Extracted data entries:
▼

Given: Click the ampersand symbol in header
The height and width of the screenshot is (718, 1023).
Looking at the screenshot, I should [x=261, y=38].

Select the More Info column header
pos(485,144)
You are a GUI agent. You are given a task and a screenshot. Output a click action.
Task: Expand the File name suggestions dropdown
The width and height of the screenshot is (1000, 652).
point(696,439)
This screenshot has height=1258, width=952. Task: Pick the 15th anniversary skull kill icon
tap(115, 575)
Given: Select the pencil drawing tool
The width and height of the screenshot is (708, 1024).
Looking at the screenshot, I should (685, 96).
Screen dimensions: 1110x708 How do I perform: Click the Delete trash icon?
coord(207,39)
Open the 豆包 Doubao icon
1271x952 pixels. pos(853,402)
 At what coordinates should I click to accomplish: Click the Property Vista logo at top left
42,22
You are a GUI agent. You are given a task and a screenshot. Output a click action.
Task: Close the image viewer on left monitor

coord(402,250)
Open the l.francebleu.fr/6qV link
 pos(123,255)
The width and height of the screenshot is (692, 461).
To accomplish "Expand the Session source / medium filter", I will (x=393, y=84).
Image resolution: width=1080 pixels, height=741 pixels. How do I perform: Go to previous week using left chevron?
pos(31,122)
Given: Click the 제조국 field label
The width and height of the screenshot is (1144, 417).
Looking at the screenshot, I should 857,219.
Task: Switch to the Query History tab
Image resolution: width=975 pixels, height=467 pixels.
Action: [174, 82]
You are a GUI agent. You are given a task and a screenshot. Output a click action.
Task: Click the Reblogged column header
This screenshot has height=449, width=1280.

▲

Task statement -> All that belongs in the answer is the run of lines above from the line containing "Screen dimensions: 1110x708" through the line containing "Given: Click the 제조국 field label", exactly as written.

Answer section ->
Screen dimensions: 1110x708 How do I perform: Click the Delete trash icon?
coord(207,39)
Open the 豆包 Doubao icon
1271x952 pixels. pos(853,402)
 At what coordinates should I click to accomplish: Click the Property Vista logo at top left
42,22
You are a GUI agent. You are given a task and a screenshot. Output a click action.
Task: Close the image viewer on left monitor

coord(402,250)
Open the l.francebleu.fr/6qV link
 pos(123,255)
The width and height of the screenshot is (692, 461).
To accomplish "Expand the Session source / medium filter", I will (x=393, y=84).
Image resolution: width=1080 pixels, height=741 pixels. How do I perform: Go to previous week using left chevron?
pos(31,122)
Given: Click the 제조국 field label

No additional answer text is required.